I finally got my employee number on Wednesday. My paperwork literally went missing for four days. They couldn't find the overnight envelope from DHL. Just when it seemed that I would have to redo everything and fax it directly to Seattle, though, they found the originals and spared me the need. It served as a delay, but nothing critical. 

I'm slowly pulling myself up to speed with everything I need to know at my new position, but there's a lot to learn. My team lead suggested that there was a six-month learning curve before I'd be out of the hand-holding stages. Six months. That's a heck of an investment. I don't think I've ever worked at a company that had such a long lead-in before being utterly production-worthy. I'm a little humbled, and a little nervous, but I think I'll do fine.

Most of my days so far have consisted of paperwork, reading documentation, and sitting in on meetings over the phone. I'm the only person in my department in my office; everyone else is down in Georgia. At some point, there'll be a counterpart to my position in Denver, but right now I'm serving both facilities, one remotely. This means most days I never see my boss, and I hear from my team lead on the phone every few hours to see how I'm doing. Mostly how I'm doing is "swamped with paper." I'm sure it will all make more sense once I have logins to the system and I can start actually going through the QA environment, testing things and seeing how they work instead of just reading about how they're supposed to work. For now, I'm sort of just treading mental water.

Come to think of it, I don't think I've worked at a company with an honest, genuine quality assurance environment for testing in three years. Scary.

Even better than the work, though, are the benefits. They covered Jessie. No questions. It was anti-climactic. When the website kicked back my request to have Jessie covered as my wife, I called the internal help desk
expecting to have to kick and scream and make ugly noises at people, but the rep on the other end said, "Oh, yeah, that's not really
bug, but the website's just not coded to handle your situation. Print the form and fax it, then call the benefits rep and explain what's up. Here's her name and number."

All of my righteous indignation melted instantly.

I called the benefits rep, expecting a little more hassle, but then found out that I wasn't the first person at the company to deal with a legally-married same-sex spouse incurred through sex change. Blink. I'm not special! I could cry!

Actually, I am special: I'm the first new hire at the company bringing this problem in from outside.
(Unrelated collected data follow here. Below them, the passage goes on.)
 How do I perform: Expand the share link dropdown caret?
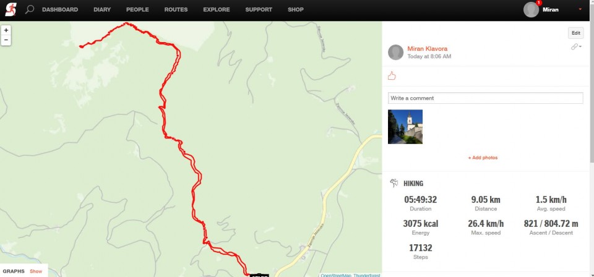580,46
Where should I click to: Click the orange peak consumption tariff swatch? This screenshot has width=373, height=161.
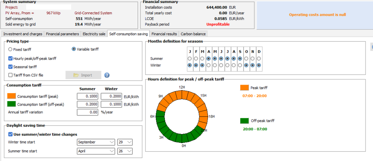(x=12, y=96)
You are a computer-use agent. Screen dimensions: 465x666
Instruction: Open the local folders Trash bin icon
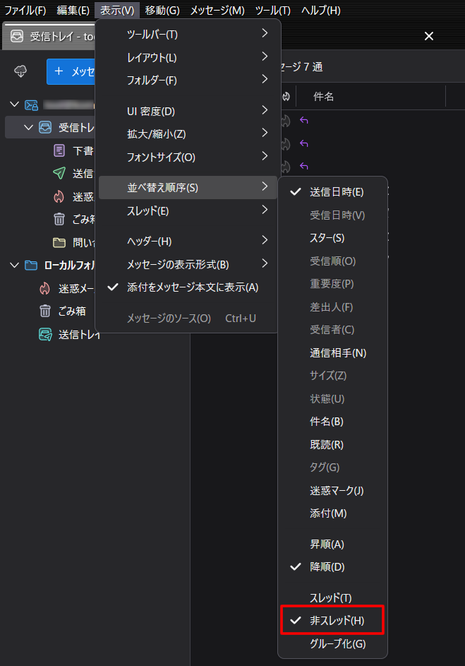[45, 311]
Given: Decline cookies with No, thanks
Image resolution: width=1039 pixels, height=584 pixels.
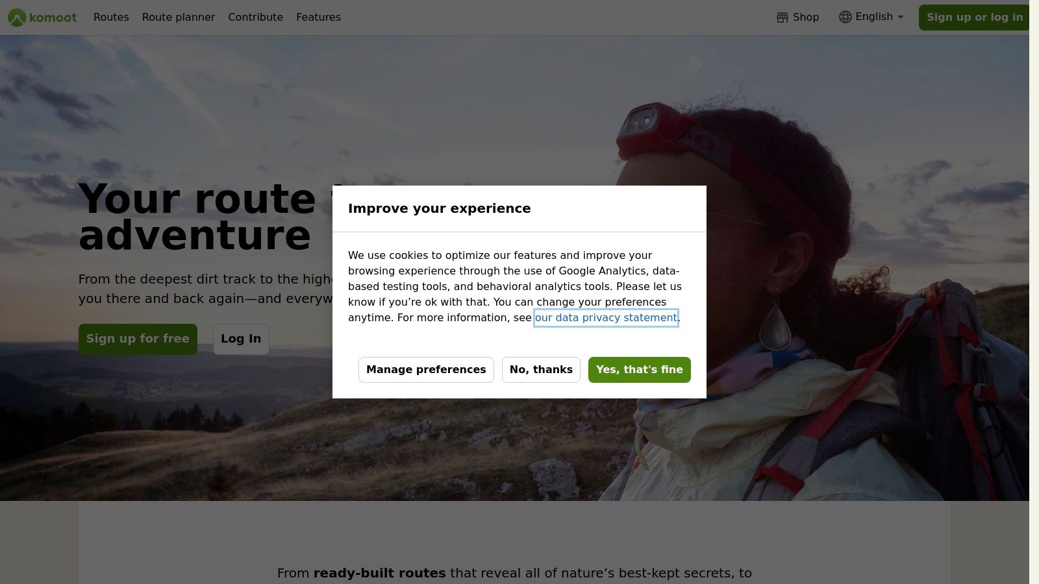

She said "email me—if you're comfortable doing so—an explanation of why she's your wife and not just your girlfriend, and I'll stick it in your file and then when they audit and see it, they'll just ignore it and go away." I did so, and an hour later, she wrote me back saying we were confirmed in the benefits plan under "Employee + Spouse".

I think I'm going to like it here. 


As of today, I'm restarting the Weight Chart. A few days ago, I started a new diet plan. Still doing the low-carb thing; that seems to help, though of course at this point it's nearly impossible to tell what works and what doesn't. However, I remember reading somewhere once that it's better for the metabolism to take in five or six smaller meals a day, rather than three or two larger ones. So, combining A with B, I've been breaking my daily food intake out to five smaller meals scattered throughout the day:

  • Breakfast at 06h30 when I get up, usually eggs and yoghurt.
  • Brunch at 10h00, lunch meat and veggies.
  • Lunch at 13h30, more lunch meat, more veggies.
  • Tea at 17h00, even more lunch meat and possibly a pudding cup or some beets if I feel fancy
  • Supper at 20h30, something I cook at home.

If each mini-meal—I prefer to think of them as "mealettes"—is around 250 calories, then my daily intake is
1250, or about five-eighths what I should be eating to maintain minimum weight.

So goeth the theory, anyway.

So far, it seems to be working. Only time will tell if I can keep this up for long; most people don't eat this way, and I'm scheduled to go out of town for a week on a business trip where food-prep will be dificult. Still, I'm seeing some movement on the scale and my hunger hasn't been an issue, so something's going right.

I want to be thin; now I have to want it enough.